> [Text segment]
■ ■ ■ ■ ■ ■ ■

Bona Mugabe able to pursue annulment, divorce
The daughter of late President Robert Mugabe, Bona, emerged victorious in a ruling from the High Court, as Justice Amy Tsanga dismissed an exception raised by Simbarashe Mutsahuni Chikore allowing her to pursue both an annulment application as well as the divorce application first noted in 2023.
Bona, represented by lawyer Mr Addington Chinake, had amended her original divorce summons to include a claim for annulment, a legal ruling that erases a marriage by declaring the marriage null and void and that the union was never legally valid.
This change came to light after it was revealed that Chikore was still married to Margaret Jeanine Brooks in the United States at the time of his marriage to Bona Mugabe on March 1, 2014.
The amended summons argued that their marriage was void from the start, failing to meet the legal requirements, and that Chikore had not disclosed his existing marriage. Chikore’s lawyer, Mr Rogers Matsikidze, countered this move by filing an exception to the amended summons.
He argued that Bona could not seek both annulment and divorce in the same case. “There is either a marriage or there is no marriage between the parties,” he stated firmly. Mr Matsikidze pointed to sections of the Matrimonial Causes Act, asserting that the two claims were mutually exclusive.
He expressed concern that Bona’s dual approach left Chikore uncertain about whether he was facing a divorce action or an annulment of a marriage that might not have existed at all. Mr Matsikidze insisted that the proper course would have been for Bona to withdraw her summons and file fresh ones for annulment, rather than combining both claims in one action.

■ ■ ■ ■ ■ ■ ■

> [Given information]
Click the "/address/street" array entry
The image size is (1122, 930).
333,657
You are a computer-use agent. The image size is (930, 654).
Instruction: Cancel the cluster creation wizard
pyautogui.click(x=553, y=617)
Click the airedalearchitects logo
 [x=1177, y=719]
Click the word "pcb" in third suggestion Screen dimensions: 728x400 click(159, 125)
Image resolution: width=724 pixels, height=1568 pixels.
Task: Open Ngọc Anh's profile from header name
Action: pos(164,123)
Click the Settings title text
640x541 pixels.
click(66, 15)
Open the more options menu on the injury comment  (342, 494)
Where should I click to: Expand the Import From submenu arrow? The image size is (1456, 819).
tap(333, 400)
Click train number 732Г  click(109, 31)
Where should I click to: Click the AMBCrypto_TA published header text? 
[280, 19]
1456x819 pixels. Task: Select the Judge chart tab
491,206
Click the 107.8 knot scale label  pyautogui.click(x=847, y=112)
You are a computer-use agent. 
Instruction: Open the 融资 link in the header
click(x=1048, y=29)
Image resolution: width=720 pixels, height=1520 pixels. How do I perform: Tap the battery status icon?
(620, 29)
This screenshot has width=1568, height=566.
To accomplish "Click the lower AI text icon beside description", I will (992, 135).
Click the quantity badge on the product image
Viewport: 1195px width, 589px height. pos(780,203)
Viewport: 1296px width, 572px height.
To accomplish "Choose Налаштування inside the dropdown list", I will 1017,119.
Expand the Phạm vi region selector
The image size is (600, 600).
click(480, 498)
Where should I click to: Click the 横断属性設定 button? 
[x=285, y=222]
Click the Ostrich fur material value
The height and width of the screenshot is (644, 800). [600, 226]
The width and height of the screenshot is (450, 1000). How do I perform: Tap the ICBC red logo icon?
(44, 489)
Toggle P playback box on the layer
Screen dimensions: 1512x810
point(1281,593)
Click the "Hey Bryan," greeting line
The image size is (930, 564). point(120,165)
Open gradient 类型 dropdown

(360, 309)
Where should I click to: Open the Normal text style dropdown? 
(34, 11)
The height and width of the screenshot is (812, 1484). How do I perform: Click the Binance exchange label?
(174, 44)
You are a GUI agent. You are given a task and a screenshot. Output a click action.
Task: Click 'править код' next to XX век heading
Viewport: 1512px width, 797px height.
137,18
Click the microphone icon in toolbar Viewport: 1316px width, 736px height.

■ ■ ■ ■ ■ ■ ■

> [Work to do]
• a. Reproduce the Bona Mugabe article from "Bona, represented by" up to and including "March 1, 2014.", with "Chikore" replaced by "Simbarashe Chikore".
• b. According to the Bona Mugabe article, which lawyer represented Bona?

> [Outputs in order]
• a.
Bona, represented by lawyer Mr Addington Chinake, had amended her original divorce summons to include a claim for annulment, a legal ruling that erases a marriage by declaring the marriage null and void and that the union was never legally valid.
This change came to light after it was revealed that Simbarashe Chikore was still married to Margaret Jeanine Brooks in the United States at the time of his marriage to Bona Mugabe on March 1, 2014.

• b. Mr Addington Chinake